I have a complicated relationship with sambal goreng, like all things to do with my mother. Sambal goreng, if you don't know, is a Javanese-influenced dish with potatoes, tempe, chicken giblets or beef offal, all fried with a heady combination of aromatics and chillies. It's a dish from her side of the family, and the dish that she was tasked to make every year for raya when my grandmother was still alive and we all gathered at her house. Her sisters were given different dishes each, and in the few days leading up to raya, the kitchen extension of the house would be filled with women slicing and stirring and catching up on the past year's news. As one of the apprentices, I would sit in the kitchen with my cousins, peeling various vegetables that would go into various dishes, observing in awe at the well-oiled machine of my ma, her sisters, and my grandma moving about the kitchen with certainty and grace.
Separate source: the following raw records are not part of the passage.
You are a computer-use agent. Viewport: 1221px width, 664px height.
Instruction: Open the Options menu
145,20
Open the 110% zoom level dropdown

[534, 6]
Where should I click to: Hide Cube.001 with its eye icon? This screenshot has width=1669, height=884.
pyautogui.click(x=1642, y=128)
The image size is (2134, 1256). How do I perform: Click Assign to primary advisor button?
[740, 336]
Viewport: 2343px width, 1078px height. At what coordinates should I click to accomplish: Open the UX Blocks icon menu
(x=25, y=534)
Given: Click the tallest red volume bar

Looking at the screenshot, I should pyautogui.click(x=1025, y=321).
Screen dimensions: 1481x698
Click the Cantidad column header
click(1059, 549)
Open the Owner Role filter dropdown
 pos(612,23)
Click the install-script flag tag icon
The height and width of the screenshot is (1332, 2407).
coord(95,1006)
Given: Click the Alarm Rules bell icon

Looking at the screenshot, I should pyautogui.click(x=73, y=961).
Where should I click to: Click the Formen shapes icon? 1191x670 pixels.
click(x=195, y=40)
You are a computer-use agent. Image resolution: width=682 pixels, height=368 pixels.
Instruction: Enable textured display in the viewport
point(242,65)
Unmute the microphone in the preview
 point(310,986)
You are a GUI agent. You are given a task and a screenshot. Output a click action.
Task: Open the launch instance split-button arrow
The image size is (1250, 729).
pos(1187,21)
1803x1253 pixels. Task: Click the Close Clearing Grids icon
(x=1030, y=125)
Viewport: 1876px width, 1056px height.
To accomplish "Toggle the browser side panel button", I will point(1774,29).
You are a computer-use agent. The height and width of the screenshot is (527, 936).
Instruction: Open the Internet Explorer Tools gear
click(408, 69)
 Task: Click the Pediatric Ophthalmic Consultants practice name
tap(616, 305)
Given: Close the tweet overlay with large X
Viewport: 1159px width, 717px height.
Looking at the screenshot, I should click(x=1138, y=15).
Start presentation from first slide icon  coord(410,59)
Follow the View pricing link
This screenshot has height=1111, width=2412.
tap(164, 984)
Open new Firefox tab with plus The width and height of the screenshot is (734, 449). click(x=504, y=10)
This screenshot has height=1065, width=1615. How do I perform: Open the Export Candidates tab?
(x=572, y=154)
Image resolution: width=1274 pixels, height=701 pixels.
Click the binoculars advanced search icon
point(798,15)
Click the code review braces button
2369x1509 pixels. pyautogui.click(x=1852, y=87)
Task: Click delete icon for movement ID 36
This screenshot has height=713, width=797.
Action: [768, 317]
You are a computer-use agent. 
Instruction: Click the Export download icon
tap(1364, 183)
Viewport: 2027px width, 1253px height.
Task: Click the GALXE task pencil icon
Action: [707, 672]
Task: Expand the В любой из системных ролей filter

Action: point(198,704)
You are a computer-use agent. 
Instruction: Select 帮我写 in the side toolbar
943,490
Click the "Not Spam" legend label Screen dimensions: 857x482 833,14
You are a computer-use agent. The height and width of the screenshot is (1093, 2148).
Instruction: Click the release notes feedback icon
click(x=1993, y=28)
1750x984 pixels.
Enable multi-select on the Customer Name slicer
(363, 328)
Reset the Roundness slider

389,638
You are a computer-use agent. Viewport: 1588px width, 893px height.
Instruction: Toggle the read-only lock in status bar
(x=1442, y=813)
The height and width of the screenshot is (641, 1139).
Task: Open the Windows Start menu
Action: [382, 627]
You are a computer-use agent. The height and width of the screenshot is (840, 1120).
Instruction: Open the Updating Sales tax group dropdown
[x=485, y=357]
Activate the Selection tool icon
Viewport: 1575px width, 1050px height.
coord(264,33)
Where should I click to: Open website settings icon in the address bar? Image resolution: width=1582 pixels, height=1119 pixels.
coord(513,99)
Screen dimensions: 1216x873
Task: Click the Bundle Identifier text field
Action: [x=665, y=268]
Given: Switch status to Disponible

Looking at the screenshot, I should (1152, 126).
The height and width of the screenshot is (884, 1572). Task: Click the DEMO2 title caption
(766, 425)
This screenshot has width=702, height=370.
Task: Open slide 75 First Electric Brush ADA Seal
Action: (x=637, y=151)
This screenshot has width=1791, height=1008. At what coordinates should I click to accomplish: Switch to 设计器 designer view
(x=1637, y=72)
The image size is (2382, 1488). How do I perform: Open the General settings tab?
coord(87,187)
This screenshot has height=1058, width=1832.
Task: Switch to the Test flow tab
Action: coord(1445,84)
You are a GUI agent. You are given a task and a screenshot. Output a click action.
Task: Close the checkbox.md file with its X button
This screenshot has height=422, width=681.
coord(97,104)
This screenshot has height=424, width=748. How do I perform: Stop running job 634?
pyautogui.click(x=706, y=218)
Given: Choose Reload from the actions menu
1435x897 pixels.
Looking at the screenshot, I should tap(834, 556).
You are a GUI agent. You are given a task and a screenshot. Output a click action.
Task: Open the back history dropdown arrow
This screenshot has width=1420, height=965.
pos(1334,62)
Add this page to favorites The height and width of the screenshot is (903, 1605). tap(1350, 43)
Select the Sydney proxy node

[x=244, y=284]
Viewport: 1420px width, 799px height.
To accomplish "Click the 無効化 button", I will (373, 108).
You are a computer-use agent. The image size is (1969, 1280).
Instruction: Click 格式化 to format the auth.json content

Their version is full of lengkuas and halia, julienned so impossibly thinly that it almost melts into the potatoes and protein. There's also tiny shrimp peppered throughout, and a healthy dose of fried suhun. No two families make it alike, and these days I've developed my own version for raya. Mine doesn't have the shrimp (I'm too lazy to clean small shrimp) and instead has petai if the seasons coincide, along with diagonal slices of long beans, and some Chinese caramel cooking sauce to give it a dark color to contrast against the pale lodeh.

As persnickety as my elders can be about it, sambal goreng can also be as simple as you want it to be. When I used to buy whole chickens, I'd squirrel away the giblets in the freezer, and when I had 3-4 chickens' worth, I'd make a pantry cleanup sambal goreng with whatever aromatics I happened to have on hand. What's non-negotiable to me is the tempe, which makes it taste unmistakably Javanese, unmistakably like home in the midst of all that didn't feel like home.

Now, but wow!

Every post (issue?) of Walk Hey will be accompanied by a 'Now, but wow!' section, inspired by one of Spilled Milk's segments. Mine will of course have recommendations, and/or news of things I recently published.

This time around I'd like to recommend, well, Spilled Milk. This very funny, very long-running podcast is hosted by Molly Wizenberg and Matthew Amster-Burton, and they dedicate each episode to a single subject pertaining to food. One of my favorite episodes is about Spouseless Eating, which is exactly what it says on the tin.